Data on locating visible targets
- - - - - - -
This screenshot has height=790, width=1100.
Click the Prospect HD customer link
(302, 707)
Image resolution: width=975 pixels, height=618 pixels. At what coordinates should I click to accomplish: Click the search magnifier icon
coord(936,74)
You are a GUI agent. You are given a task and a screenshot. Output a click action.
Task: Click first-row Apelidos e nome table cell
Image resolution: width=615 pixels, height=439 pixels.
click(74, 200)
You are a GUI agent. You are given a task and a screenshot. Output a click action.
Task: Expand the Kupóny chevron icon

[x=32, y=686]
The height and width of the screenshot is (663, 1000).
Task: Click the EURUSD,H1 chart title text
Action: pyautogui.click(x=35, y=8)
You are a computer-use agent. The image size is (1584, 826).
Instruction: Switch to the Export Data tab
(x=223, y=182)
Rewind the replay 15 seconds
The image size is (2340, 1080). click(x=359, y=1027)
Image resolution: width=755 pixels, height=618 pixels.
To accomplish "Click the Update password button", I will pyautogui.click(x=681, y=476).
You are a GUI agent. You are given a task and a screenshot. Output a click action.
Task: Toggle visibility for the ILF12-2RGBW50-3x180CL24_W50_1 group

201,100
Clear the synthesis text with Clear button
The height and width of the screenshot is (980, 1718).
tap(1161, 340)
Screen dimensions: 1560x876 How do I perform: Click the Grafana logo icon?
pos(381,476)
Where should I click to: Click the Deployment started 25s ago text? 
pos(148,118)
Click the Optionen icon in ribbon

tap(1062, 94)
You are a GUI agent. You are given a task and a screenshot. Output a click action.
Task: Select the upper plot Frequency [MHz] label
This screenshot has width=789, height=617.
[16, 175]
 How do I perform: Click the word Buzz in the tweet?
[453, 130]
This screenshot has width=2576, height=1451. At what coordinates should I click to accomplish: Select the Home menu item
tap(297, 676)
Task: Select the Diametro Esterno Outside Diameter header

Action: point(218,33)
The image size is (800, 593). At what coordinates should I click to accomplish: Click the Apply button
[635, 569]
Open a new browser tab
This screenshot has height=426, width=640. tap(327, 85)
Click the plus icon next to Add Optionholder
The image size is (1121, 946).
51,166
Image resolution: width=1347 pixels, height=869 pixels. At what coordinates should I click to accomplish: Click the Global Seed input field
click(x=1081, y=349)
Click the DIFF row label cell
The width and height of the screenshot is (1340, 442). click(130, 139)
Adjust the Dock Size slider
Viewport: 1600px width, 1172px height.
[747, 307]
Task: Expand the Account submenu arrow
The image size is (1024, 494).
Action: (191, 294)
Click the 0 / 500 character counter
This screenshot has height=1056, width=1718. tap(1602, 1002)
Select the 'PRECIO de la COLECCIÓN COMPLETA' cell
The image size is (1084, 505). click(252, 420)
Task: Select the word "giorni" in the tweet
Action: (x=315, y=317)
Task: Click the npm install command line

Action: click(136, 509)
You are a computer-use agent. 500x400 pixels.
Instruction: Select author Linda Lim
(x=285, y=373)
- - - - - - -
#### [What is being asked]
Render every line of the items above as a numbered list, dropping any blank lines.

#### [Complete answer]
1. This screenshot has height=790, width=1100.
2. Click the Prospect HD customer link
3. (302, 707)
4. Image resolution: width=975 pixels, height=618 pixels. At what coordinates should I click to accomplish: Click the search magnifier icon
5. coord(936,74)
6. You are a GUI agent. You are given a task and a screenshot. Output a click action.
7. Task: Click first-row Apelidos e nome table cell
8. Image resolution: width=615 pixels, height=439 pixels.
9. click(74, 200)
10. You are a GUI agent. You are given a task and a screenshot. Output a click action.
11. Task: Expand the Kupóny chevron icon
12. [x=32, y=686]
13. The height and width of the screenshot is (663, 1000).
14. Task: Click the EURUSD,H1 chart title text
15. Action: pyautogui.click(x=35, y=8)
16. You are a computer-use agent. The image size is (1584, 826).
17. Instruction: Switch to the Export Data tab
18. (x=223, y=182)
19. Rewind the replay 15 seconds
20. The image size is (2340, 1080). click(x=359, y=1027)
21. Image resolution: width=755 pixels, height=618 pixels.
22. To accomplish "Click the Update password button", I will pyautogui.click(x=681, y=476).
23. You are a GUI agent. You are given a task and a screenshot. Output a click action.
24. Task: Toggle visibility for the ILF12-2RGBW50-3x180CL24_W50_1 group
25. 201,100
26. Clear the synthesis text with Clear button
27. The height and width of the screenshot is (980, 1718).
28. tap(1161, 340)
29. Screen dimensions: 1560x876 How do I perform: Click the Grafana logo icon?
30. pos(381,476)
31. Where should I click to: Click the Deployment started 25s ago text? 
32. pos(148,118)
33. Click the Optionen icon in ribbon
34. tap(1062, 94)
35. You are a GUI agent. You are given a task and a screenshot. Output a click action.
36. Task: Select the upper plot Frequency [MHz] label
37. This screenshot has width=789, height=617.
38. [16, 175]
39.  How do I perform: Click the word Buzz in the tweet?
40. [453, 130]
41. This screenshot has width=2576, height=1451. At what coordinates should I click to accomplish: Select the Home menu item
42. tap(297, 676)
43. Task: Select the Diametro Esterno Outside Diameter header
44. Action: point(218,33)
45. The image size is (800, 593). At what coordinates should I click to accomplish: Click the Apply button
46. [635, 569]
47. Open a new browser tab
48. This screenshot has height=426, width=640. tap(327, 85)
49. Click the plus icon next to Add Optionholder
50. The image size is (1121, 946).
51. 51,166
52. Image resolution: width=1347 pixels, height=869 pixels. At what coordinates should I click to accomplish: Click the Global Seed input field
53. click(x=1081, y=349)
54. Click the DIFF row label cell
55. The width and height of the screenshot is (1340, 442). click(130, 139)
56. Adjust the Dock Size slider
57. Viewport: 1600px width, 1172px height.
58. [747, 307]
59. Task: Expand the Account submenu arrow
60. The image size is (1024, 494).
61. Action: (191, 294)
62. Click the 0 / 500 character counter
63. This screenshot has height=1056, width=1718. tap(1602, 1002)
64. Select the 'PRECIO de la COLECCIÓN COMPLETA' cell
65. The image size is (1084, 505). click(252, 420)
66. Task: Select the word "giorni" in the tweet
67. Action: (x=315, y=317)
68. Task: Click the npm install command line
69. Action: click(136, 509)
70. You are a computer-use agent. 500x400 pixels.
71. Instruction: Select author Linda Lim
72. (x=285, y=373)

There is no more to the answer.